Tasks to complete>
a - According to the film summary, who directed the 2011 remake?
b - Please list every trope the film summary names under "Harakiri provides examples of the following tropes".
c - Write out everything in the film summary from "Set in the aftermath" down to "of a Samurai.".

Harakiri is a 1962 Jidaigeki film directed by Masaki Kobayashi and starring Tatsuya Nakadai. It was made as a Deconstruction of the glorified samurai code of honor usually associated with that genre.

Set in the aftermath of Japan's Sengoku Period, with the whole of the country united under the Tokugawa shogunate, many Samurai are left destitute in an era of peace that no longer needs them. Some turn to an ignoble method of making money: They ask permission to commit Harakiri in the courtyard of one of the great nobles' houses, but with no intention of going through with it, instead hoping they will be given alms and sent on their way.

The story begins in 1630 with a ronin named Hanshiro Tsugumo arriving at the gates of the Ii clan, asking to use their courtyard to commit seppuku. Suspicious of Hanshiro's motives, they initially receive him with mistrust and contempt, but as he tells his story it becomes increasingly clear that he's more of a threat to them and their beliefs than they could have imagined.

In 2011, Takashi Miike directed a re-make titled, Hara-Kiri: Death of a Samurai.

Not to be confused with the trope Harakiri, which features prominently.

Harakiri provides examples of the following tropes:

  • Adaptational Nice Guy: While still unquestionably cruel, the Ii clan in the remake treats Motome's eventual suicide with slightly more respect than in the original, no longer mocking his bamboo blades in front of his family, and honoring his request for the money he needed, sending it to his family along with his body, though too late to make any difference.
  • An Aesop:
    • There's a big difference between looking honorable and actually being honorable.
    • Also, you can't eat honor. People are driven by material needs, not fancy words and high-faluting ideals.
  • Arch-Enemy: Hanshiro has the beads of the Ii clan, who killed his son-in-law.

Entries shown>
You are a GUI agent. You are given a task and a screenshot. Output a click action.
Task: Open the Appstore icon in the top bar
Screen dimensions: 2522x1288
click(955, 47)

* * *

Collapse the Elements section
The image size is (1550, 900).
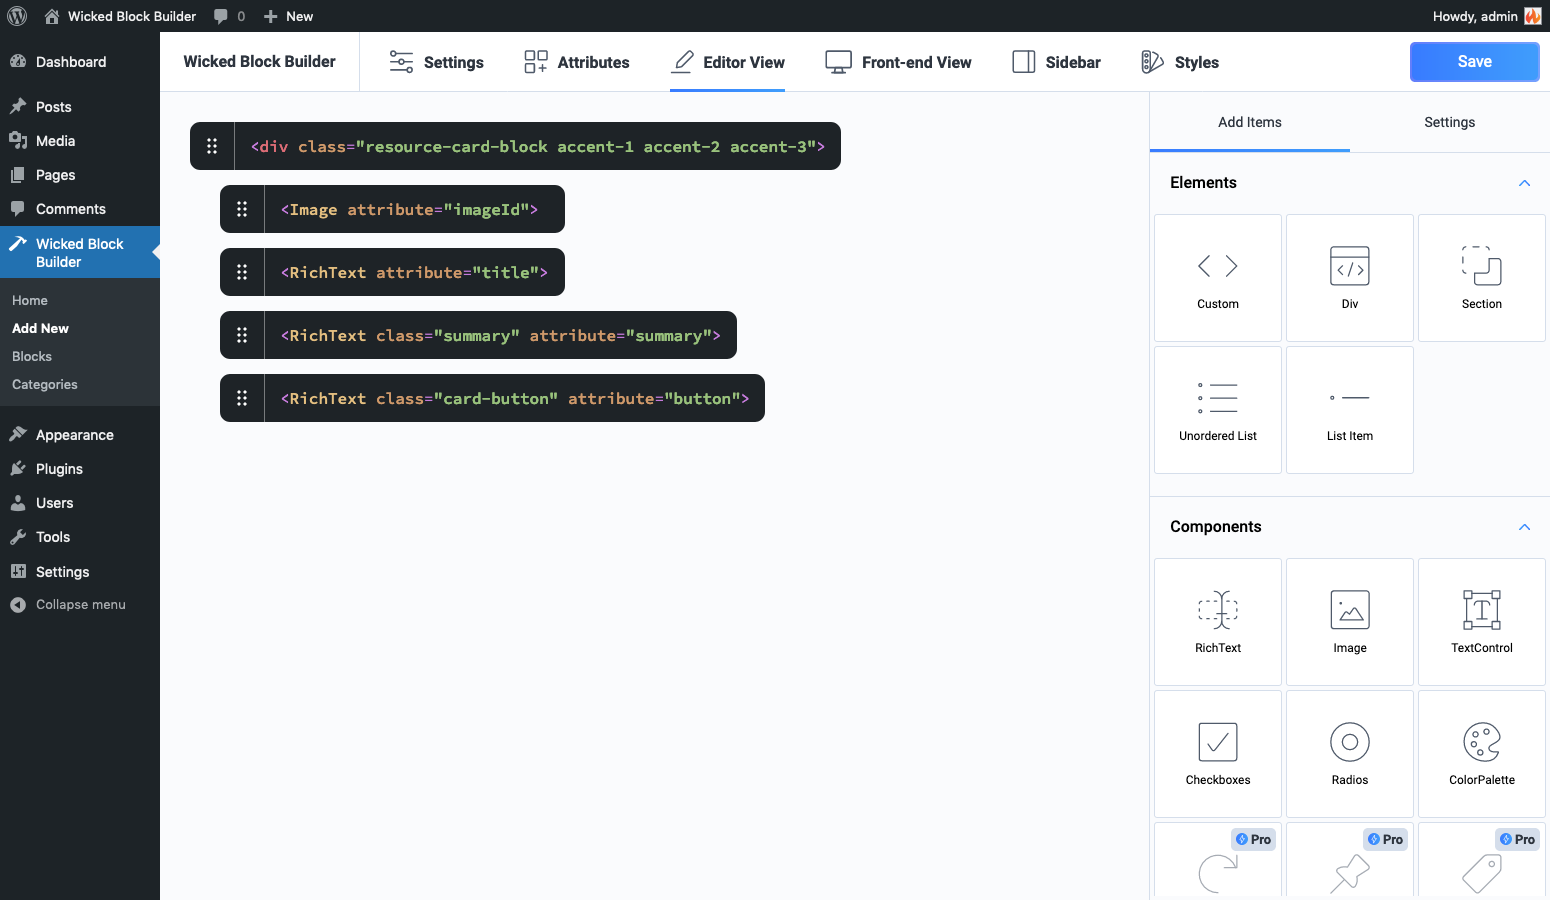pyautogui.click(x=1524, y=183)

Answers provided>
a - Takashi Miike

b - Adaptational Nice Guy, An Aesop, Arch-Enemy

c -
Set in the aftermath of Japan's Sengoku Period, with the whole of the country united under the Tokugawa shogunate, many Samurai are left destitute in an era of peace that no longer needs them. Some turn to an ignoble method of making money: They ask permission to commit Harakiri in the courtyard of one of the great nobles' houses, but with no intention of going through with it, instead hoping they will be given alms and sent on their way.

The story begins in 1630 with a ronin named Hanshiro Tsugumo arriving at the gates of the Ii clan, asking to use their courtyard to commit seppuku. Suspicious of Hanshiro's motives, they initially receive him with mistrust and contempt, but as he tells his story it becomes increasingly clear that he's more of a threat to them and their beliefs than they could have imagined.

In 2011, Takashi Miike directed a re-make titled, Hara-Kiri: Death of a Samurai.